State transitions are an important part of our problem space and should be modeled within our domain. Facts are about the past.

CQRS

The abbreviation of this pattern goes as Command Query Responsibility Segregation. It suggests an Ultimate separation of Read and Writes and treat them different commands. The pattern makes more sense when the ratio of one operation is higher than the other one.

To exemplify the statement if the ratio of Reads is higher than the Ratio of the Writes in your system, then you may consider this pattern. In data intensive application, this pattern increases the performance, however as a disadvantage, the complexity increases.

Event Source and CQRS patterns provide eventual consistency.

When the business transactions span through multiple microservices, ACID properties are not supported in such distributed systems. In remote communications, we accept the fact that the performed changes on the other end of the system are eventually consisted. Such patterns like Saga are not in the consideration of these patterns.

However, Saga pattern is helpful when administering a business flow and Orchestrator Saga can provide means of rollback scenarios by executing compensation operations.

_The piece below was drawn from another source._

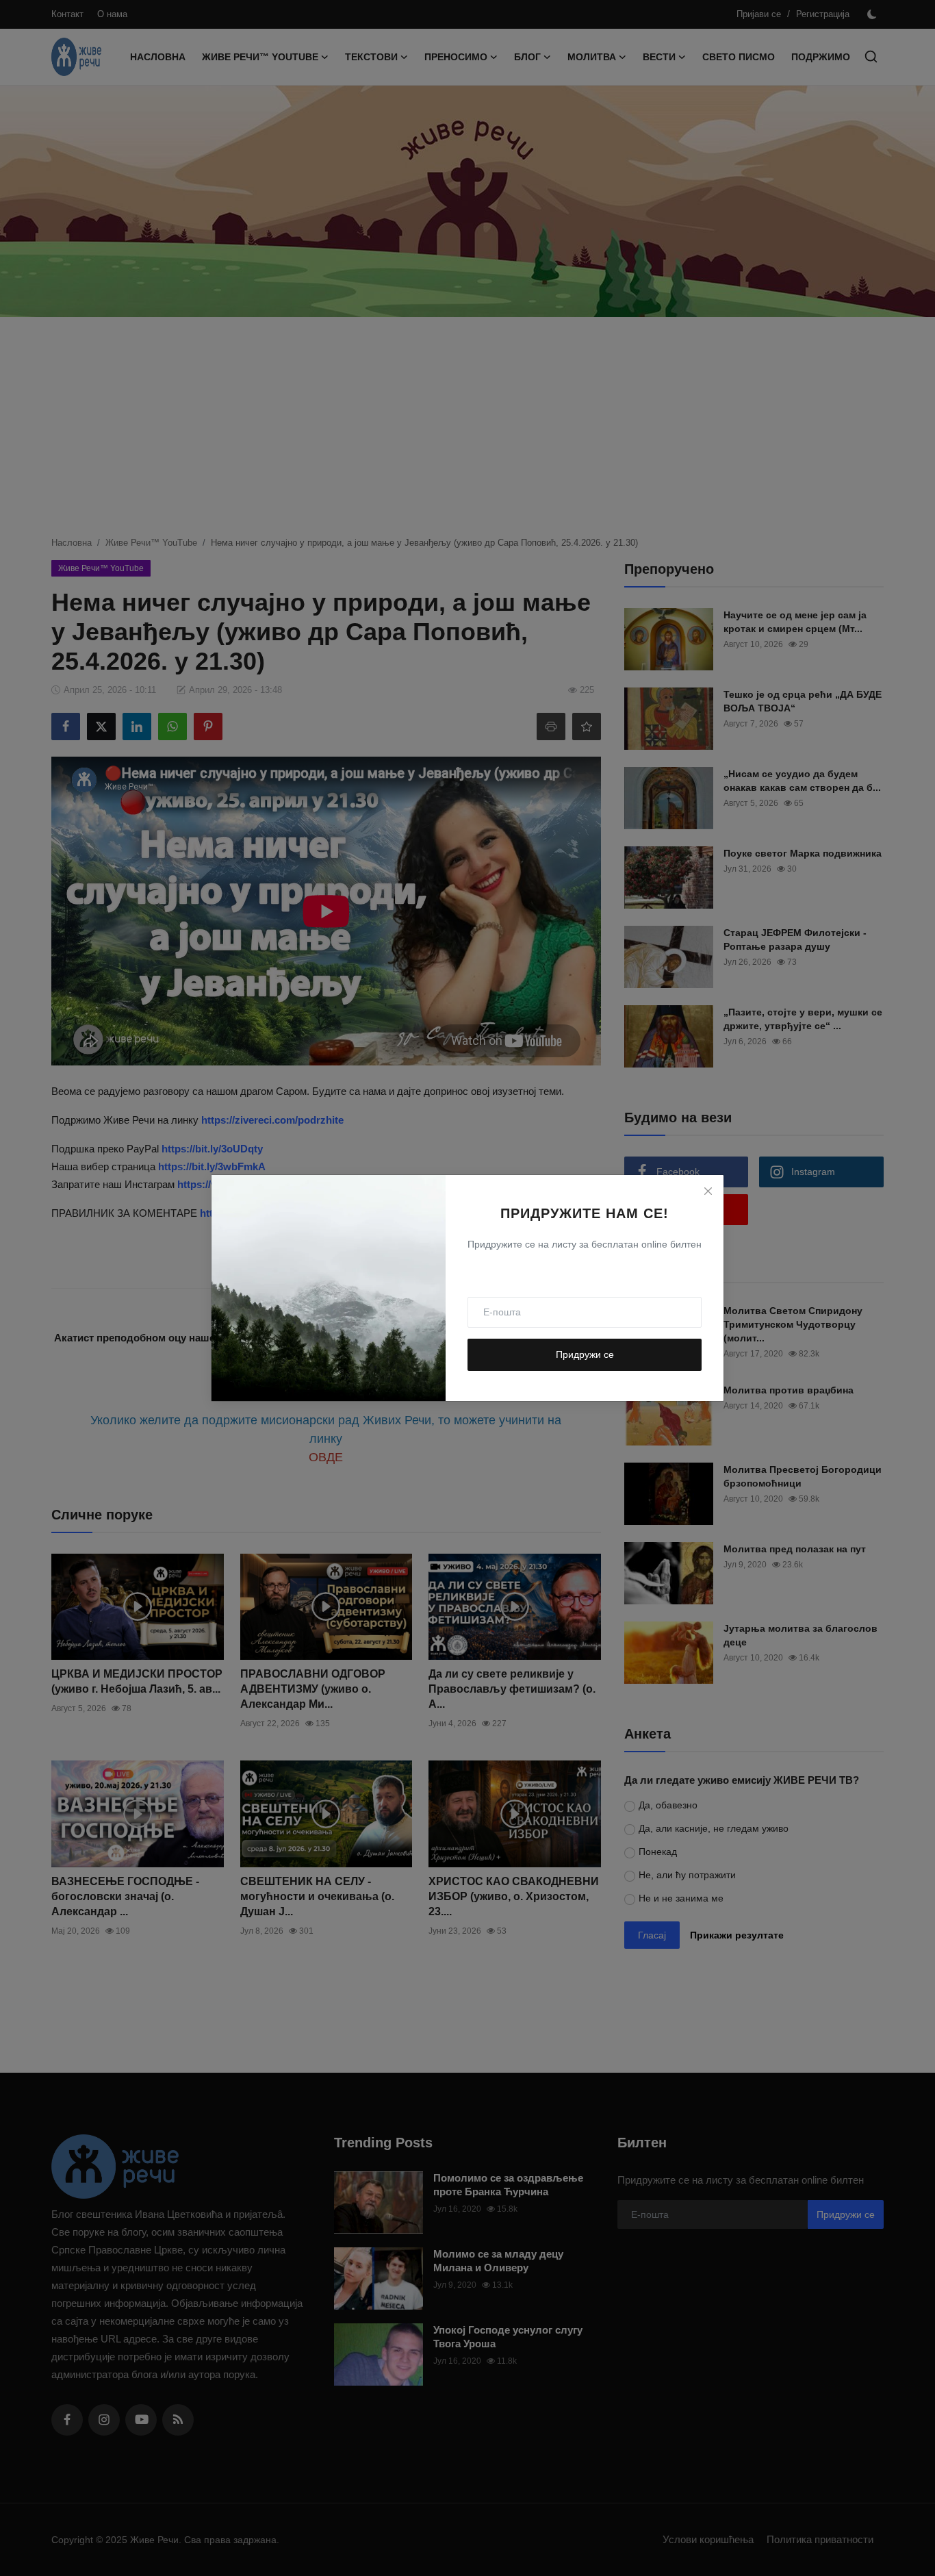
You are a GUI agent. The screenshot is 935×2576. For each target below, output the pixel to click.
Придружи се (585, 1354)
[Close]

Furthermore, the implementation of the CQRS pattern initially can start in the application layer. You can separate your interfaces in the code logic as follows:

public interface UserReadRepository {
      public User findById(Long id);      
      public List<User> getAll();
}
public interface UserWriteRepository {
      public void deleteById(Long id);      
      public void create(User user);
}

This is a simple and straightforward head-start, if you are decomposing a monolith or willing to convert your brand-new data intensive microservice into individual high-performing services. You’ll evaluate the logical separation of services in the upcoming comprehensive demo.

Demo Project

In the demo project, I’ll be simulating series of financial operations in the “ASLAN Bank” which exposes APIs that provide ability to make transactions and retrieve the account details.

Let’s look at the illustration here to evaluate what we will achieve in this demo

Let me introduce the participating parties here:

  • Customer DDoS service: For a good measure, this service sends random withdrawal and deposit requests of the existing accounts to the Gateway. It sort of bombards the backend with a higher ratio of writes, thus it can be a good way of evaluating the system under massive loads,
  • ASLAN Bank Gateway Service: As the name suggests, this service is a gateway whose sole purpose is to forward requests of :
    1. POST to the Account Service,
    2. GET to the Account History Service,
  • Account Service: The service takes up only the write requests via POST that are wrapped up with either deposits or withdrawals including account information and the designated amount:
    1. The service has its own customer account table which holds only the basic information of clients, but no history,
    2. On the other hand, this table provides consistency of the balance, which should not go below zero,
    3. Upon the completion of invariant checks, the account amount is updated in the database,
    4. Accordingly, the event is sourced to the Broker along with information of the current account balance, designated amount as well as the transaction type,
  • Account History Service: The Account History service is responsible of reads only in the system:
    1. Via REST, the service returns a response of client’s account history of Transaction Type and amount along with the current account balance,
    2. Asynchronously the account information is updated whenever an event is retrieved from the sourcing system,
  • Kafka Message Broker: The choice of Kafka broker is well suited with the purpose of being “Single Source of Truth” in the event sourcing terms. The participating services have the benefits of both exchanging messages asynchronously, and keeping the history of accounts’ states, in case of service failures.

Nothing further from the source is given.